═════ RECORDED INFORMATION ═════

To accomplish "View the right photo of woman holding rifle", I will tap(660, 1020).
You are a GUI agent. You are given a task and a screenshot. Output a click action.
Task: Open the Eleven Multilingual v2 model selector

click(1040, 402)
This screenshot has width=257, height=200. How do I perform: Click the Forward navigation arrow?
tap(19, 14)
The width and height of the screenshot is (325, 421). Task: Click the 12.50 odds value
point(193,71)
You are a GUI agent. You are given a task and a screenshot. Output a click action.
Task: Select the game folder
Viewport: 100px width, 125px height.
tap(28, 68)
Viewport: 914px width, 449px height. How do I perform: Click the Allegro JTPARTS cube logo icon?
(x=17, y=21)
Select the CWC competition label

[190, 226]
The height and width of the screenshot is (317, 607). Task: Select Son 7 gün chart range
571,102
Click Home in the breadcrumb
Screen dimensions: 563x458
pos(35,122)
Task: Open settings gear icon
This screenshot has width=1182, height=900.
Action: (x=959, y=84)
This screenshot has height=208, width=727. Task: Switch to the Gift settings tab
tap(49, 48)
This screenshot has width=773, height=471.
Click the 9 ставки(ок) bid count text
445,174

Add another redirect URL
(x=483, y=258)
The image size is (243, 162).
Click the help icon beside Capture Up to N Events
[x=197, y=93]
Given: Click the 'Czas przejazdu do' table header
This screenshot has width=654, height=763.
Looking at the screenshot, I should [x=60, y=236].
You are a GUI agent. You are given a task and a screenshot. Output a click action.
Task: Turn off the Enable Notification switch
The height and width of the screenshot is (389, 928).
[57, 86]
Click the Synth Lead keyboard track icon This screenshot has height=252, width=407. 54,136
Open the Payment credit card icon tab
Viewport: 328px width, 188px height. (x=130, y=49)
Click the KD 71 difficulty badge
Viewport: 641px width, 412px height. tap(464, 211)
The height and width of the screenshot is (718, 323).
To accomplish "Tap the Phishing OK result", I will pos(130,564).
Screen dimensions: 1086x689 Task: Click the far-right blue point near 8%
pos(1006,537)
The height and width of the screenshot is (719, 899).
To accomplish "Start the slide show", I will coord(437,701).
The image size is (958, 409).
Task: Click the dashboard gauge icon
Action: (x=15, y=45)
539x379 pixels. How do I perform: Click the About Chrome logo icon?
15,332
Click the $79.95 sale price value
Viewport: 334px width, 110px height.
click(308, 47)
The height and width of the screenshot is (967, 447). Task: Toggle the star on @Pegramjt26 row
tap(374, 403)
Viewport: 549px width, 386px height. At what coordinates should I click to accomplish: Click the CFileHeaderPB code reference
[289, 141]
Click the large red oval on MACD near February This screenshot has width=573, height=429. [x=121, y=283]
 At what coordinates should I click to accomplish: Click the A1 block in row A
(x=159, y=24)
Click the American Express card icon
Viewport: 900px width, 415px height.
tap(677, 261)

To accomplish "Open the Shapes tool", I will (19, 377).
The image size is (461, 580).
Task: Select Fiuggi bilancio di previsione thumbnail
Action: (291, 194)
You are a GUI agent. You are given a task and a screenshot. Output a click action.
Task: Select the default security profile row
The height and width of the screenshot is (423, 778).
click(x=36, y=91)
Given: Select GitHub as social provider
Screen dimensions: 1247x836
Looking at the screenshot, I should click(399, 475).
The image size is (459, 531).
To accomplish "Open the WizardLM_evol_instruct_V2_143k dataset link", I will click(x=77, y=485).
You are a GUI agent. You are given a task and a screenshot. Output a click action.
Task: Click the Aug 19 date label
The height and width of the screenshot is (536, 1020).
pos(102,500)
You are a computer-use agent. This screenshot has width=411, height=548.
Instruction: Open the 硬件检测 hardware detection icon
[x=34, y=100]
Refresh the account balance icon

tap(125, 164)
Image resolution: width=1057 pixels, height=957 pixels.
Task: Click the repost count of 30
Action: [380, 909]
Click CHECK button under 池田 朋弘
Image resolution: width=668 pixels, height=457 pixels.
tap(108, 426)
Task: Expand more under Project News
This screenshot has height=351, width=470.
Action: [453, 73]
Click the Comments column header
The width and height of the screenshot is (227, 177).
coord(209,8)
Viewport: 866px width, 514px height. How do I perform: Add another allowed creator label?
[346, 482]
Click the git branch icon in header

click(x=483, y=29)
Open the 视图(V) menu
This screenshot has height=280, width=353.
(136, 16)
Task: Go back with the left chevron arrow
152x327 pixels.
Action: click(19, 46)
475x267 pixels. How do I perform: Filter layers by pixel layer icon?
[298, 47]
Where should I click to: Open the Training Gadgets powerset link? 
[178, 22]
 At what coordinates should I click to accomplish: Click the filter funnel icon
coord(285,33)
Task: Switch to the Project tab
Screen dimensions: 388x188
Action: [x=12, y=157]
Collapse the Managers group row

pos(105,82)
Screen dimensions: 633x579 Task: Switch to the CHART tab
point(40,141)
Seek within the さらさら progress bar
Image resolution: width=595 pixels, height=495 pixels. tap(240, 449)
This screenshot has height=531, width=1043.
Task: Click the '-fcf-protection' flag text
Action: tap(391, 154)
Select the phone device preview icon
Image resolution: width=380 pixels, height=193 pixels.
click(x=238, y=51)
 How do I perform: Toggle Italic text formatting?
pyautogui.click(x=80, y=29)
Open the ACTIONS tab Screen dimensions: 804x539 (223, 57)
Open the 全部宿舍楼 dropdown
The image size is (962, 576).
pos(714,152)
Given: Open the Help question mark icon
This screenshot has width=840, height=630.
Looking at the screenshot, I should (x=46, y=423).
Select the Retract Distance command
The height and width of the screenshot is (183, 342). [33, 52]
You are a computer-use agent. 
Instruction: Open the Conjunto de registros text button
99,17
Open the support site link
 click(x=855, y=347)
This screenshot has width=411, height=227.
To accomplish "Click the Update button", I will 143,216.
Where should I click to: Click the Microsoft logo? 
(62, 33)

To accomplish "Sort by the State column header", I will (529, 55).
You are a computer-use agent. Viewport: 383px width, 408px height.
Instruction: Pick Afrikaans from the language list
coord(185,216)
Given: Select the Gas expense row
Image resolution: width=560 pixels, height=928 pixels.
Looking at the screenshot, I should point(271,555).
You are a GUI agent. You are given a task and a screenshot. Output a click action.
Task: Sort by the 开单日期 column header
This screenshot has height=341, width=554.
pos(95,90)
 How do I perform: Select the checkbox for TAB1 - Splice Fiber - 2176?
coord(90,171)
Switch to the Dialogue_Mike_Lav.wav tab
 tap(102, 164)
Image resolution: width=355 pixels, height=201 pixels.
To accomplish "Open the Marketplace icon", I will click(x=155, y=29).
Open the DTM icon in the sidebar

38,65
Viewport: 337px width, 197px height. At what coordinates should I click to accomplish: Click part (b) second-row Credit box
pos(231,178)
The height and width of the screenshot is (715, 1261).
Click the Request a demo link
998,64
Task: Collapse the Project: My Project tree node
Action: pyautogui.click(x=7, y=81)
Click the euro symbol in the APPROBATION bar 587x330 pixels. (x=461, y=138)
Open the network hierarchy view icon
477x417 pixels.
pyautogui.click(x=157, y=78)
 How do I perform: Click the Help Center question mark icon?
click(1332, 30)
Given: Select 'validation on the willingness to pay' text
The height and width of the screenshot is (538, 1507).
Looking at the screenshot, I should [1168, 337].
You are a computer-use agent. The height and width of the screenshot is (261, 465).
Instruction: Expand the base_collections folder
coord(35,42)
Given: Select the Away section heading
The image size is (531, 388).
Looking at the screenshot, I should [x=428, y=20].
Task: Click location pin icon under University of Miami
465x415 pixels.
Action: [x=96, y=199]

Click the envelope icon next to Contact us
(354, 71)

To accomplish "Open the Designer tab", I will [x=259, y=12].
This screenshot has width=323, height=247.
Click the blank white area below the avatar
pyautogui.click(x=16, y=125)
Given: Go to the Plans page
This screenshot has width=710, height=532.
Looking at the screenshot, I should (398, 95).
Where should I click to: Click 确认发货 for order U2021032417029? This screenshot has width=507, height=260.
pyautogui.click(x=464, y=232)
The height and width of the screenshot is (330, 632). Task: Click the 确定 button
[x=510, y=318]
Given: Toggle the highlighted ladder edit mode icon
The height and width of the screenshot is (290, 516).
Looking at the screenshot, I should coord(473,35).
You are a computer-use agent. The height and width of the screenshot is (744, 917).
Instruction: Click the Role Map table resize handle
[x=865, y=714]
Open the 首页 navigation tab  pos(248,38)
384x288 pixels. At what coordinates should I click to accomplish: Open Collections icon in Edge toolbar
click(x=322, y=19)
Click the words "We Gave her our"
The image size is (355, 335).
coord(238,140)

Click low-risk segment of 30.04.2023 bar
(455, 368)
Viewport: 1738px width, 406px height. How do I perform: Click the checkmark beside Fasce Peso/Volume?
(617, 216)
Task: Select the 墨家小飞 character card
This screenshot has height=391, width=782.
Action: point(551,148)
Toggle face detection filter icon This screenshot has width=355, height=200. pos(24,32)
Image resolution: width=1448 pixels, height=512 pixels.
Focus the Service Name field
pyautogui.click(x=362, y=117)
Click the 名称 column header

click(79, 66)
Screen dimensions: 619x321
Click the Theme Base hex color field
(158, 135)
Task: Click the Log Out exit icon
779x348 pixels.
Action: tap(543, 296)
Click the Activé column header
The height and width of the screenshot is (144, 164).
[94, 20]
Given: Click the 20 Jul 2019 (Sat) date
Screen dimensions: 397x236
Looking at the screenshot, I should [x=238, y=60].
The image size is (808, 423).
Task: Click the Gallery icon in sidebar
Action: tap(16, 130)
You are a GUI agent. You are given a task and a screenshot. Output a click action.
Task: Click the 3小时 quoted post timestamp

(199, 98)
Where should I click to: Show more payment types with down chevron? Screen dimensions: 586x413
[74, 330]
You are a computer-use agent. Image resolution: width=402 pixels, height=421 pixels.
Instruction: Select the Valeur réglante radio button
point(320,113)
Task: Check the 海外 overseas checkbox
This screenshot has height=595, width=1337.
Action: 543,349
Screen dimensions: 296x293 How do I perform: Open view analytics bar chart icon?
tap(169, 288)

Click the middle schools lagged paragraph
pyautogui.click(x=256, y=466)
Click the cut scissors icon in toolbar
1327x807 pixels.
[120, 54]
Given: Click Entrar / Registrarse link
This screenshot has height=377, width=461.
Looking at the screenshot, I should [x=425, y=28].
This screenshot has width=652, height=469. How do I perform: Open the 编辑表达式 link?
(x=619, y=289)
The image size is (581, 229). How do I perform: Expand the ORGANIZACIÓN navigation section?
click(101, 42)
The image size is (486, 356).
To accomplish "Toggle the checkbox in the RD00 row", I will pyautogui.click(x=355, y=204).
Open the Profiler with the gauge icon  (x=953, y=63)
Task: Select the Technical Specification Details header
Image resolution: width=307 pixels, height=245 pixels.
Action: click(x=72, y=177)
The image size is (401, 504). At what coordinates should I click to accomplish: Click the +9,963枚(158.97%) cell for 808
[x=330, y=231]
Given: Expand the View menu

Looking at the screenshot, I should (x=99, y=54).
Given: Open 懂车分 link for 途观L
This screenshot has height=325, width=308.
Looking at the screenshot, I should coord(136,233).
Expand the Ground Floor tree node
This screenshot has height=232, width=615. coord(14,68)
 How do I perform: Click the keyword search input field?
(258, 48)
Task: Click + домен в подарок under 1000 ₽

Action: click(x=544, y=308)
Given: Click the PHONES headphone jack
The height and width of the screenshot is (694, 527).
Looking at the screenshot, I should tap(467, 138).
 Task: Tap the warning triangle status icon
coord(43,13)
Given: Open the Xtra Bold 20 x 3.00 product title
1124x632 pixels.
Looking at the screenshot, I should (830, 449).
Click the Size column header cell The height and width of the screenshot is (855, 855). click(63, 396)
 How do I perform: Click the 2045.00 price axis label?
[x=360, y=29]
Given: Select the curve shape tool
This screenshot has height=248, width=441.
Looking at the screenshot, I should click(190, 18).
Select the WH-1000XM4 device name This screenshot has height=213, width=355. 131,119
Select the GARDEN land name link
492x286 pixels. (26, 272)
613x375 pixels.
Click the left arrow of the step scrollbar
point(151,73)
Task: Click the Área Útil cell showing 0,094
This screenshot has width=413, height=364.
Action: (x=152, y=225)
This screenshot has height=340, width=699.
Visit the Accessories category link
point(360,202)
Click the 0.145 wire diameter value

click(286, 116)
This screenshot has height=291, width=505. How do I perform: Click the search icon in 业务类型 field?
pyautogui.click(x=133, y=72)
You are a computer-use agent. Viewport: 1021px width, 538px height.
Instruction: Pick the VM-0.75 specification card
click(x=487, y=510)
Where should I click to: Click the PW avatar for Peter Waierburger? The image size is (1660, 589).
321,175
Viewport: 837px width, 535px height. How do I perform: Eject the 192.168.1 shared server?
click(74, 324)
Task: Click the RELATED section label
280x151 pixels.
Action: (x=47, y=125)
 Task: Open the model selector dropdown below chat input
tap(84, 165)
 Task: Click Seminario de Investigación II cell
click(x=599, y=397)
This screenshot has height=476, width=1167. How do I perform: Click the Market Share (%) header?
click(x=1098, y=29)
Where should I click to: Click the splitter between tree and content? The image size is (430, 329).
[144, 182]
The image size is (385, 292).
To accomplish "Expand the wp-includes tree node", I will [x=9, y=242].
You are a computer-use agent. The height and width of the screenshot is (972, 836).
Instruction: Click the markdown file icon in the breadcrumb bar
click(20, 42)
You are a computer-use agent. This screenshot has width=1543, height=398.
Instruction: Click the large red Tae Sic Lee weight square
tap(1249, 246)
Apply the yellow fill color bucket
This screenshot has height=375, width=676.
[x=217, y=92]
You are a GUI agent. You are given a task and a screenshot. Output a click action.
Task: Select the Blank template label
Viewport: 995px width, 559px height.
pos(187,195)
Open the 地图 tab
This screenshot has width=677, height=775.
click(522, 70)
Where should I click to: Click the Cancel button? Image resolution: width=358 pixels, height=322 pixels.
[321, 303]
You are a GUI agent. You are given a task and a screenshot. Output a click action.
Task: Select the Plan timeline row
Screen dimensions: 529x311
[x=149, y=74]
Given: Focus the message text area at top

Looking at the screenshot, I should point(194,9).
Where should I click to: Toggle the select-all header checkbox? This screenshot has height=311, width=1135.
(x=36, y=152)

═════

WORK ITEM =
Set down, exactly as they stand above, the lines starting with the line with "Where should I click to: Show" and going on through the line with "Given: Click Entrar / Registrarse link", and no others.

OUTPUT OF THE EXERCISE =
Where should I click to: Show more payment types with down chevron? Screen dimensions: 586x413
[74, 330]
You are a computer-use agent. Image resolution: width=402 pixels, height=421 pixels.
Instruction: Select the Valeur réglante radio button
point(320,113)
Task: Check the 海外 overseas checkbox
This screenshot has height=595, width=1337.
Action: 543,349
Screen dimensions: 296x293 How do I perform: Open view analytics bar chart icon?
tap(169, 288)

Click the middle schools lagged paragraph
pyautogui.click(x=256, y=466)
Click the cut scissors icon in toolbar
1327x807 pixels.
[120, 54]
Given: Click Entrar / Registrarse link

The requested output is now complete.